Werdende Mütter sollten sich vor einer Influenza-Grippe in Acht nehmen. Foto: Flickr\Schwangerschaft

Jedoch hoben die Forscher den explorativen Charakter ihrer Ergebnisse hervor: „Die Studie sondiert das Thema erst einmal und es braucht noch mehr Forschung, um festzustellen, wie Schwangerschafts-Infektionen und andere Risikofaktoren das Autismus-Risiko beeinflussen“, betonte Coleen Boyle, Leiterin der Studie. „Wir brauchen mehr Informationen, um ein besseres Gefühl zu erhalten, was hier vorgeht“, so Boyle weiter.
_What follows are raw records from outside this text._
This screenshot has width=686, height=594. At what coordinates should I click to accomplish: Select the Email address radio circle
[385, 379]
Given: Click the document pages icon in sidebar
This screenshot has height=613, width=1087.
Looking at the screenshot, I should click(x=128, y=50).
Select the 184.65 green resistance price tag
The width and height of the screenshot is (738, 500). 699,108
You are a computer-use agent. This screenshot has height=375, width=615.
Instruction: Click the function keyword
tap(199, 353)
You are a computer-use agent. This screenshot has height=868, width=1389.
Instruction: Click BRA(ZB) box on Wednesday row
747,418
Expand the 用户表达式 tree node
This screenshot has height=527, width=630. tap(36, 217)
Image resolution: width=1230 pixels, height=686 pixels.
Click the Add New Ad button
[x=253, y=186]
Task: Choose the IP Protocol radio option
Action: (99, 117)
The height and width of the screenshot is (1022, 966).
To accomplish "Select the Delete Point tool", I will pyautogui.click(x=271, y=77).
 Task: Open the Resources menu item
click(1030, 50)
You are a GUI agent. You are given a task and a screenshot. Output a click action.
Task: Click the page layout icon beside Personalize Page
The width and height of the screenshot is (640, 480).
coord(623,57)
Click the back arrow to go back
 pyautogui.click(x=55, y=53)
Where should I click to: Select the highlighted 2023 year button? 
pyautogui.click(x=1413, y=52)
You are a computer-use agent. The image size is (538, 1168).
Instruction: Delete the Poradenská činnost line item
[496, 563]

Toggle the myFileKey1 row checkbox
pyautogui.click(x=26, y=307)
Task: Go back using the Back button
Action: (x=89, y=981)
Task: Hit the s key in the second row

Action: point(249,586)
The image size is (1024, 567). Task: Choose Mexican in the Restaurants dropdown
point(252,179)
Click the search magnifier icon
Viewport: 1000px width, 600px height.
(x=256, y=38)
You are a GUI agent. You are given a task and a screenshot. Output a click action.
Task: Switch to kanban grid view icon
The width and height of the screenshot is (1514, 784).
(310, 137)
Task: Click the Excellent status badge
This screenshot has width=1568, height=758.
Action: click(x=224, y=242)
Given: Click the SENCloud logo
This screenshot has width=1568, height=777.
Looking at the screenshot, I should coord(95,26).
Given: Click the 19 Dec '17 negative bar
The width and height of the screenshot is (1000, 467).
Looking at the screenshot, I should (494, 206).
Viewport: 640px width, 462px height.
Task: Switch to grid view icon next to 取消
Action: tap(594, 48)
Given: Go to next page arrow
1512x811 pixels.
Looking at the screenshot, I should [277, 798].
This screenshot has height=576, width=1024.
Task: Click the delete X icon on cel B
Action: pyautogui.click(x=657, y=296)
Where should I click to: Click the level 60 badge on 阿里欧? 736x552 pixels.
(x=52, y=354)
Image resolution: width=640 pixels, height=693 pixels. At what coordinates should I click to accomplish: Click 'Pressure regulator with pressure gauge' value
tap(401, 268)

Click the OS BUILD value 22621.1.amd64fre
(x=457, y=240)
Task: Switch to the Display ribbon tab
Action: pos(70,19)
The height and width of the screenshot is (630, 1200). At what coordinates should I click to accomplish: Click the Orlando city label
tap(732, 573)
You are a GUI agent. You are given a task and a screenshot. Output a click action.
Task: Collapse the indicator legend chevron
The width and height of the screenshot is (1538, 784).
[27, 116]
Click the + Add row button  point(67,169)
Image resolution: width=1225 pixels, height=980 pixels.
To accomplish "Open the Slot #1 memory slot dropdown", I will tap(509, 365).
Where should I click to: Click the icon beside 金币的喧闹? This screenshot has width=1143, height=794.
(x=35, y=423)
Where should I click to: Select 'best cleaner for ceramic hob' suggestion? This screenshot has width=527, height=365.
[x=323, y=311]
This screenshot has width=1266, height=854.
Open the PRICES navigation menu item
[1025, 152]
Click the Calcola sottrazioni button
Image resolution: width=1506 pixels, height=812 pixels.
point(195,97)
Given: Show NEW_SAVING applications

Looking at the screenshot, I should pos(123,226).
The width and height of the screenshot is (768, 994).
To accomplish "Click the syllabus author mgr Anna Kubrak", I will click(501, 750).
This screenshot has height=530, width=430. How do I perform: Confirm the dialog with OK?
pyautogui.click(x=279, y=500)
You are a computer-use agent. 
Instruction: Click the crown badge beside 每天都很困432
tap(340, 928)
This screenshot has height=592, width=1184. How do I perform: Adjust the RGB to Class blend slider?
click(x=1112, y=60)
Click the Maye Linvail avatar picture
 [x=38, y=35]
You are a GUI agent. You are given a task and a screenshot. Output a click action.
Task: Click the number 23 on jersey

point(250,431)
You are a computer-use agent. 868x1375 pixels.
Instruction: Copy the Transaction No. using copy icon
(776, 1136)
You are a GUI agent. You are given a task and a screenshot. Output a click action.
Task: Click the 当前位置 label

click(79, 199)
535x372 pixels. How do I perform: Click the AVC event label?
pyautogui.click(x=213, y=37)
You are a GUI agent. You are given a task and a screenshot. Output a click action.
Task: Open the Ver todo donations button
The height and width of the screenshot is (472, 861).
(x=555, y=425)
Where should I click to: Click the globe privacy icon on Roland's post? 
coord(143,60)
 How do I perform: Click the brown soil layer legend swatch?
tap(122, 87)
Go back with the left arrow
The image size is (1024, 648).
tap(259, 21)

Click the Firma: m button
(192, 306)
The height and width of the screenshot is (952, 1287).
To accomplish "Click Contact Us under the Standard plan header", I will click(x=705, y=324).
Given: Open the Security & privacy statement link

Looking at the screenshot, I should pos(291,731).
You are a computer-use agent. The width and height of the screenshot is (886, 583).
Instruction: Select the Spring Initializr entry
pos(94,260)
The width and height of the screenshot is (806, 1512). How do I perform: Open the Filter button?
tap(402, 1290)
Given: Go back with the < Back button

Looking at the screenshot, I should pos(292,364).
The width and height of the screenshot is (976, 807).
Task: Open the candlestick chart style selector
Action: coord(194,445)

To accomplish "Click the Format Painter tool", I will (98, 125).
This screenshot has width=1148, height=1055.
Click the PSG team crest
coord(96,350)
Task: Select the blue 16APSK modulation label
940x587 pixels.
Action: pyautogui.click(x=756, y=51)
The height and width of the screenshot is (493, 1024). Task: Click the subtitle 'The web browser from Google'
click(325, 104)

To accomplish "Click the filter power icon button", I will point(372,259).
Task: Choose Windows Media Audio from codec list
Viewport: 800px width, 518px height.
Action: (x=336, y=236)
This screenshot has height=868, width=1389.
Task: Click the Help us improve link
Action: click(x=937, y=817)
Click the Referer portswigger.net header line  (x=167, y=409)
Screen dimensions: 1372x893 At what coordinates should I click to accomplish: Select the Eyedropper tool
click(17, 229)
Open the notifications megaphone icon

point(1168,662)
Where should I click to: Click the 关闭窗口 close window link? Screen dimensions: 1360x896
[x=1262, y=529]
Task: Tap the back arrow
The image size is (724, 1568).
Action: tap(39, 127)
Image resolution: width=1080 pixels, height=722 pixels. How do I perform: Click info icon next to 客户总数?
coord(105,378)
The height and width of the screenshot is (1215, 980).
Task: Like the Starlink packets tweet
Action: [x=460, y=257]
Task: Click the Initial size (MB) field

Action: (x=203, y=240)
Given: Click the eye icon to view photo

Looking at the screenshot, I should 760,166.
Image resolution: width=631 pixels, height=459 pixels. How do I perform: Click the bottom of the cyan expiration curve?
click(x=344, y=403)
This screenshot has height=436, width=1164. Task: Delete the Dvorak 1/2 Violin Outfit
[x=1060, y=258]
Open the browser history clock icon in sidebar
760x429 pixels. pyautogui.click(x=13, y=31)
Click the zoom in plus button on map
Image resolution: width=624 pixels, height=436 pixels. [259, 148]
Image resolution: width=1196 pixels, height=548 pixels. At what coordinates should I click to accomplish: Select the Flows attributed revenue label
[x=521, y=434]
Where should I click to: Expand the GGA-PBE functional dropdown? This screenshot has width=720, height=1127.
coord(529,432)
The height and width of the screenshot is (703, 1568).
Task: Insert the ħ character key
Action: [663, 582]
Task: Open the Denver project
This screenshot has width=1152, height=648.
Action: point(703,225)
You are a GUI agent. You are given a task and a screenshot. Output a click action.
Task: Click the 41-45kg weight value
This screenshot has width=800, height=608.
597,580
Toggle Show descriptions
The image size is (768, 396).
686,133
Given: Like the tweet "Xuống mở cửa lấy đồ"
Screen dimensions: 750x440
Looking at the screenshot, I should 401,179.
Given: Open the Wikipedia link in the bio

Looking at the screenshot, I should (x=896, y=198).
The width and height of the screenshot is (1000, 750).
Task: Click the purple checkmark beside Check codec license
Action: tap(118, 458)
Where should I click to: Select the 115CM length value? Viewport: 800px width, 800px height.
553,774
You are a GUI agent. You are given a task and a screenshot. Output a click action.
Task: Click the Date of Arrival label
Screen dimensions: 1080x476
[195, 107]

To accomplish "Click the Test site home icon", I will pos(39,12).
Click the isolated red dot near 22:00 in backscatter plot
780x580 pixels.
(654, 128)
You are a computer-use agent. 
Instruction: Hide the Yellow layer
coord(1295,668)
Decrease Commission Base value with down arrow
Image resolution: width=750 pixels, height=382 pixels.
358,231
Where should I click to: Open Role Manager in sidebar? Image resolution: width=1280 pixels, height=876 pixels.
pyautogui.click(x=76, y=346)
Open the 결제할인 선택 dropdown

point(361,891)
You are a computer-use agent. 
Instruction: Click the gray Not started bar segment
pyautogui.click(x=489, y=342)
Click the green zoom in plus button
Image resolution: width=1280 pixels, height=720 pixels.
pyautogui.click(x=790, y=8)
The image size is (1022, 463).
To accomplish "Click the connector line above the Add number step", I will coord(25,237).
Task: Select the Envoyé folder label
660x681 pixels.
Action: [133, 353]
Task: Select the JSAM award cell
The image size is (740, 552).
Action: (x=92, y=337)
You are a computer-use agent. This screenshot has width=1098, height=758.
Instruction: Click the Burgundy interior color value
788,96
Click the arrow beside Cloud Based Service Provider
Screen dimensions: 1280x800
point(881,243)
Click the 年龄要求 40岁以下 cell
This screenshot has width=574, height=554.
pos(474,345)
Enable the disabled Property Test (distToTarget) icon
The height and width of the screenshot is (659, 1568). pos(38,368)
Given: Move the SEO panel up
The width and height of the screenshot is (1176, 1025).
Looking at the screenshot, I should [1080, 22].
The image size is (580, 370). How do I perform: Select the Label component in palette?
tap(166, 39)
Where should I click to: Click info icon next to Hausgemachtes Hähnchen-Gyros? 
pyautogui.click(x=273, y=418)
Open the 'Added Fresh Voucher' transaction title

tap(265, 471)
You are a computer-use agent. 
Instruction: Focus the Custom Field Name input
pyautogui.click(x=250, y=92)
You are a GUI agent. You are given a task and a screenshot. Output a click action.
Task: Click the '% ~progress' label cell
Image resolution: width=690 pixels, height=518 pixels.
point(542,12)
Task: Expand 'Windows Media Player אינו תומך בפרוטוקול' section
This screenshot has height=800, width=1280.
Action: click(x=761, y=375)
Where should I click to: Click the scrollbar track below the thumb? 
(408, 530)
Das Robert Koch-Institut reagierte skeptisch auf die Ergebnisse der Studie: „Ich habe davon noch nie etwas gehört“, sagte eine Sprecherin des Instituts den Deutschen Gesundheits Nachrichten. Die Autismusforscherin Irva Hertz-Picciotto beurteilte die Ergebnisse als trotzdem „bemerkenswert“. Besonders der Umfang der Studie sei aufschlussreich, meinte Hertz-Picciotto, die nicht an der Studie beteiligt war. Erst einmal sollte jedoch die Standardempfehlung für Schwangerschaften aufgrund der neuen Ergebnisse nicht geändert werden, meinten führende Wissenschaftler.

Abgesehen vom Autismus-Risiko sind Grippeinfektionen von werdenden Müttern gut für die Kinder. „Eine Grippe während der Schwangerschaft schützt das Kind bis zu sechs Monate vor einer Infektion, wenn es am Leben ist“, sagte Denise Jamieson, Leiterin der Abteilung für die Gesundheit von Frauen einer US-Gesundheitsbehörde.